Production distributed system – pt. 1

A customer came to AikiLinux requesting our assistance in designing and implementing a highly distributed and resilient monitoring system based on Icinga, with a planned scope of monitoring it’s own internal cloud service and for some of the services it provides for it’s external customers.

In the initial step we evaluated the requirements of the cluster and also build a small scale lab for them (master, 2 satellites and a host to monitor), and then set out to understand the network topology and limitations that might impact performance.

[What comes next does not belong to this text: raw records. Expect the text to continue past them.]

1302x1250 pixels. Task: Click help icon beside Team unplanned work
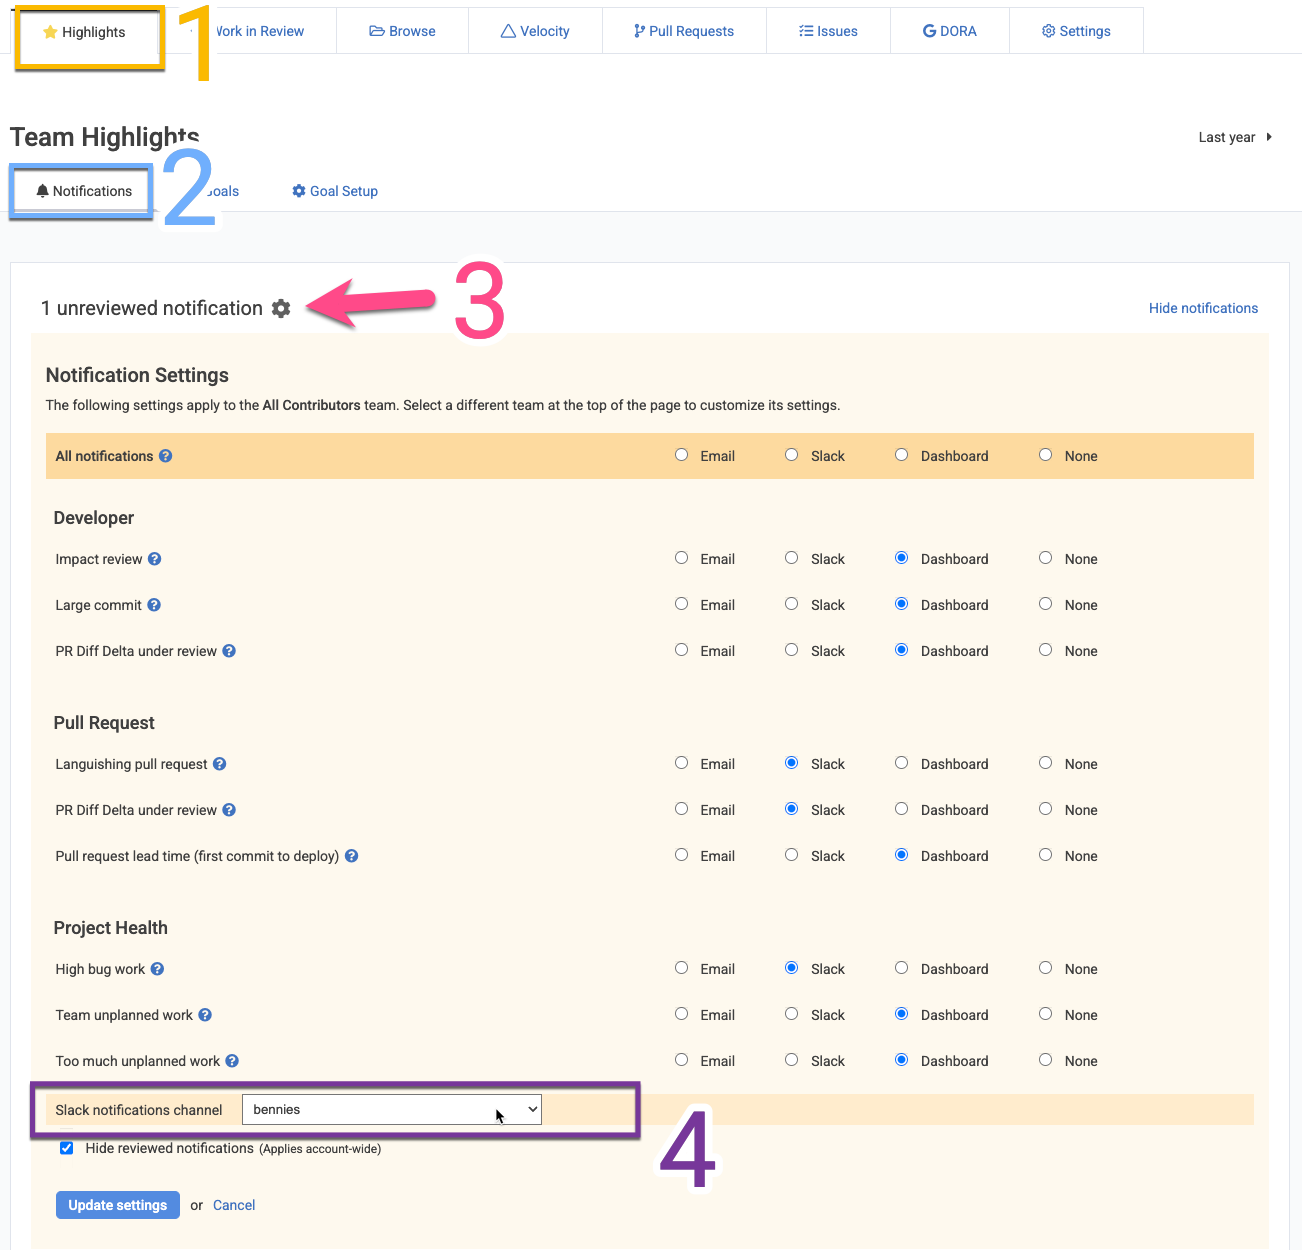pos(205,1015)
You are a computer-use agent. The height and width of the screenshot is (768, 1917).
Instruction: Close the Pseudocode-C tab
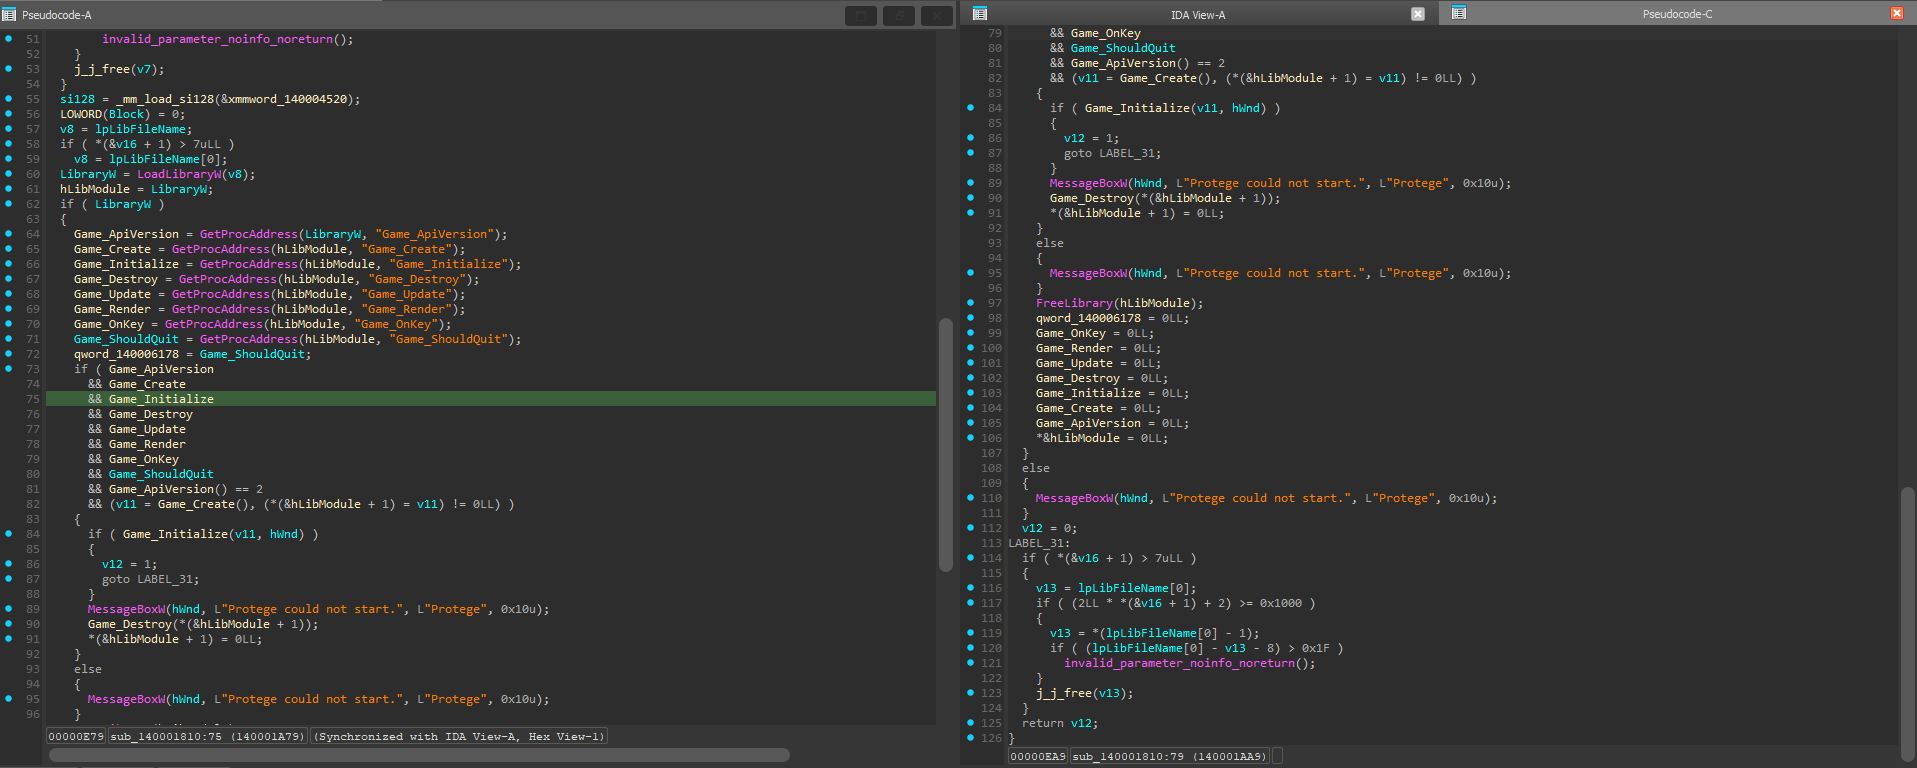tap(1897, 13)
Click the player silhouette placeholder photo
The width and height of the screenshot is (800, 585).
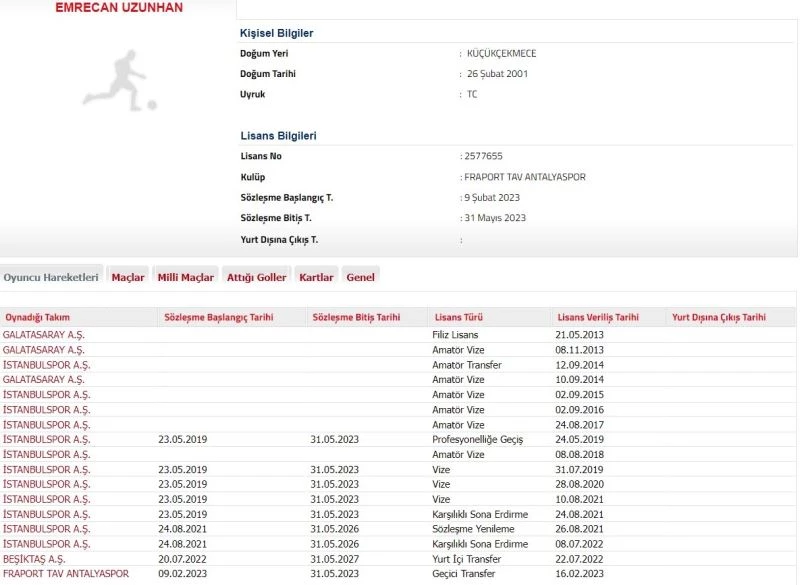click(x=119, y=81)
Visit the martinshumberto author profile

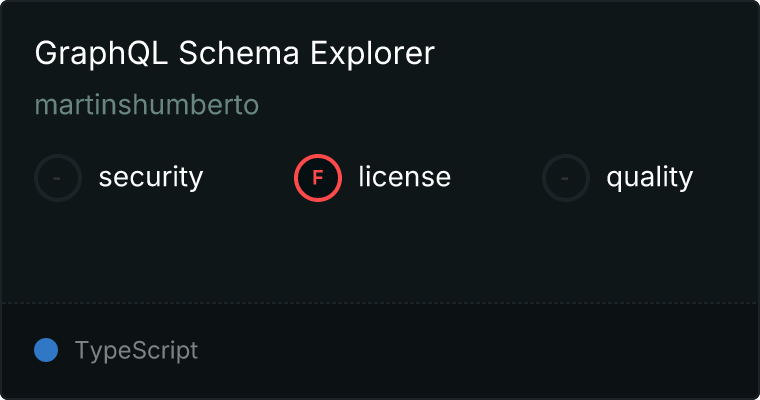pos(147,106)
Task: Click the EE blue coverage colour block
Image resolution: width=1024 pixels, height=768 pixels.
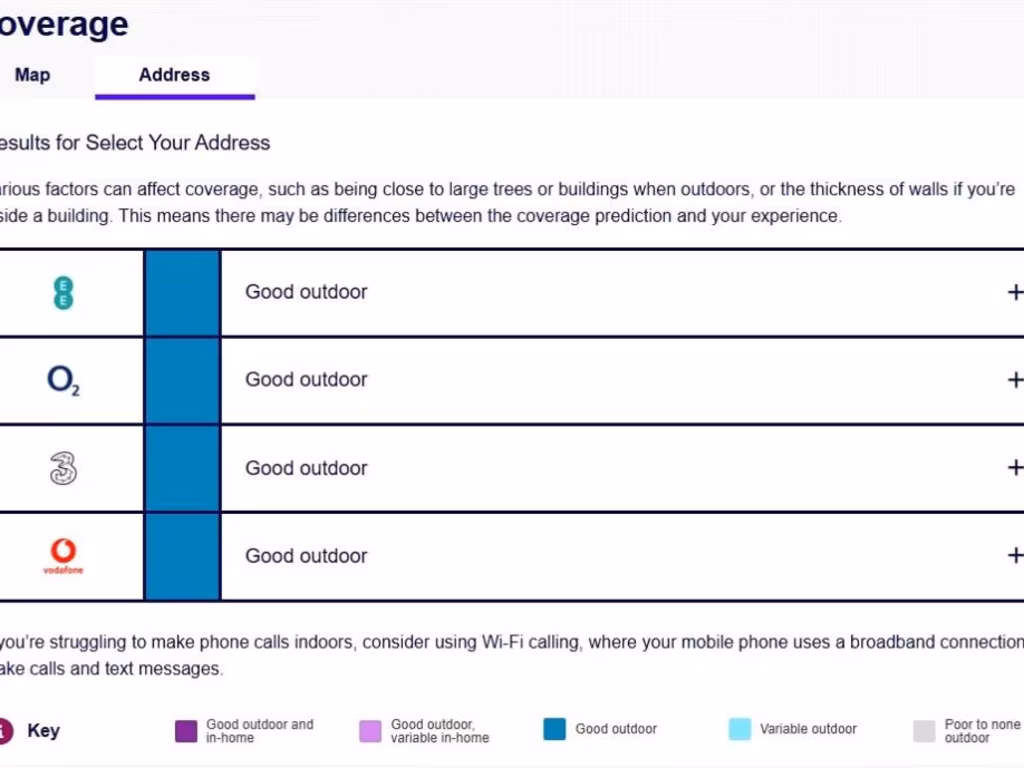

The things that we found were “normal” for a large multi continent organisation:

  • remote separated data centres
  • very restrictive IT department
  • ESX resources
    … nothing new or things we haven’t encountered before.

So we set out to design the solution and thought on what components will help us provide a truly redundant system, without relying on any cloud provider service, all done in house.

The Stack we ended up with was fairly simple : MariaDB Galera , HashiCorp Consul, Named for the database, and a standard HA setup for the Icinga itself.

The first challenge in building this system was ensuring that the Galera cluster was up and running so we modified the  /etc/my.cnf.d/server.cnf

# this is read by the standalone daemon and embedded servers
[server]

# this is only for the mysqld standalone daemon
[mysqld]
log_error=/var/log/mariadb.log
#
# * Galera-related settings
#
[galera]
# Allow server to accept connections on all interfaces.
binlog_format=ROW
default-storage-engine=innodb
innodb_autoinc_lock_mode=2
bind-address=0.0.0.0
wsrep_on=ON
wsrep_provider=/usr/lib64/galera/libgalera_smm.so
wsrep_cluster_address=”gcomm://172.32.6.15,172.31.6.15,172.33.6.15″
innodb_locks_unsafe_for_binlog = 1

## Galera Cluster Configuration
wsrep_cluster_name=”icinga-galera”

and started the nodes….no sync between the master and the nodes.

We tested several solutions, modifying the security policy and the firewall, but in the end the only way to get the cluster up and running was to disable SElinux (mind you, it was after the 3rd firewall that you need to get through to gain access to the server) .

Once the node “saw” each other, we started testing data replication and we saw that 2 nodes replicate data but the 3rd did not.

It turns out that NTP was disabled and the time diff between the servers was more then 1900 seconds, uncomment the ntp records and ensure the sync of the clocks … and now we have replication. YAY!!